Fine and Mellow for the Holidays
It's tricky to judge "Sideways," because "Sideways" is about judgment. All kinds of judgment, from the wine taster's palate to the would-be lover's heart. And it is so good, it makes you vow never again to drink rotgut.
The story is simple. Two 40-ish guys, former college roommates, take a tour of the Santa Barbara, California wine country. One of them, a failing actor named Jack (Thomas Haden Church), is about to get married. So his old friend Miles (Paul Giamatti), a pudgy failing novelist suffering post-divorce depression, suggests the trip as a last fling.

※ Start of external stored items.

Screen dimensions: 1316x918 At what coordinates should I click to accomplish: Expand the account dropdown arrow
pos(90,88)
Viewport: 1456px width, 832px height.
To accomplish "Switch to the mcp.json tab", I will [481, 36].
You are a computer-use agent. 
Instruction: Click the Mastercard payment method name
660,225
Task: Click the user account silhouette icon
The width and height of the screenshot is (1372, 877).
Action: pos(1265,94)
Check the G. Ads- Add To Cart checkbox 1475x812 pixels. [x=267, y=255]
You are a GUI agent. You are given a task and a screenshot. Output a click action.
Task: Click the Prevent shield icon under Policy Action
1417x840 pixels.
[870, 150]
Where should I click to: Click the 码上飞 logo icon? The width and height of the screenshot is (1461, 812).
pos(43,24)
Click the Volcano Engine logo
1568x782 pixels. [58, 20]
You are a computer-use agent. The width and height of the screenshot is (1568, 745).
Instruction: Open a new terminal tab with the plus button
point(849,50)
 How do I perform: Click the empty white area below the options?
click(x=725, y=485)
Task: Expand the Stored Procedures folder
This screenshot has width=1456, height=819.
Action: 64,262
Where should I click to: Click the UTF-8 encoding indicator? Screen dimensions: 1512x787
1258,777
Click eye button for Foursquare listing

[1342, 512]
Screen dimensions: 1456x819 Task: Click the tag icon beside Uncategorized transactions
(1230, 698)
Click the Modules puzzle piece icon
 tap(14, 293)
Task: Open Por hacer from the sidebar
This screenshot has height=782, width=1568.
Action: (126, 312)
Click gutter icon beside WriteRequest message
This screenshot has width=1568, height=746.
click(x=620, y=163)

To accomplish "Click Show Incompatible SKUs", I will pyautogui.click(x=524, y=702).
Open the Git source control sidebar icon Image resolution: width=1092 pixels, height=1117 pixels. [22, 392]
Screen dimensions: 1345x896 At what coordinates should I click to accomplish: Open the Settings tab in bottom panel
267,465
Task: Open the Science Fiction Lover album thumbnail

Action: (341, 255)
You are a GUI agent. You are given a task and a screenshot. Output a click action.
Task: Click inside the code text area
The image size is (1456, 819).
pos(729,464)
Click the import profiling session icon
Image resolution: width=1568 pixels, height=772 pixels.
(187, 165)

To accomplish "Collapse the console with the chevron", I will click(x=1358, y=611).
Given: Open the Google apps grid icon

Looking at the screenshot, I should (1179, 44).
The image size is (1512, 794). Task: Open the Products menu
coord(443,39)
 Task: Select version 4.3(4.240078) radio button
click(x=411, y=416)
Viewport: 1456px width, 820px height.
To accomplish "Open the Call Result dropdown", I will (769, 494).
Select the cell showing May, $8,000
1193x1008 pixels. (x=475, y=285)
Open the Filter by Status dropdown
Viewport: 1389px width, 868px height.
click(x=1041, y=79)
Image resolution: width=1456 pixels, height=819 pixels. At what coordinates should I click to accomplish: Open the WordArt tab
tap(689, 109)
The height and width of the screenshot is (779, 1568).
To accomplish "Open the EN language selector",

Of course, what Miles has in mind - open road, golden scenery, gourmet food, and great wine - is not what Jack hankers for. Like an aging woodthrush, Jack wants to puff out his feathers and make funny noises in his throat to attract females. Soon he is happily banging a wine pourer named Stephanie (Sandra Oh), while Miles goes into an emotional tailspin over sensing that a classy waitress named Maya (Virginia Madsen) might be a kindred spirit.
I saw "Sideways" right after "Closer" and was struck by the fact that Jack could be a character in either film. Like the "Closer" foursome, he's a narcissist whose life consists of yielding to every impulse, hurting other people, then absolving himself in fluent psychobabble. The only difference is, "Closer" glamourizes the type and "Sideways" does not. Thanks in part to a brilliant performance by Church, we see Jack in the kindest possible light as a greedy little boy half-trying to grow up.
Is "Sideways" moralistic? Not at all. But it is moral in a way that few contemporary films know how to be. Without giving away the ending, let me just say that by the time Jack and his Armenian-American bride are taking their vows under a large ornamental cross, he is the most pathetically sincere hypocrite you ever saw.
As for Miles, he turns out to be anything but pathetic. In a curious way, his fine palate becomes a metaphor for the fineness of his judgment in other more important matters, such as love. Just when you thought the movies had forgotten how to do courtship, along comes this contest between two people who see themselves reflected in Pinot, the most vulnerable wine grape but also the richest.
Let me state my praise this way: If you admire Jane Austin, and take pleasure in her delicate distinctions of right and wrong, not to mention her angelic patience toward human weakness, then you will very likely savor the long, smooth finish of "Sideways."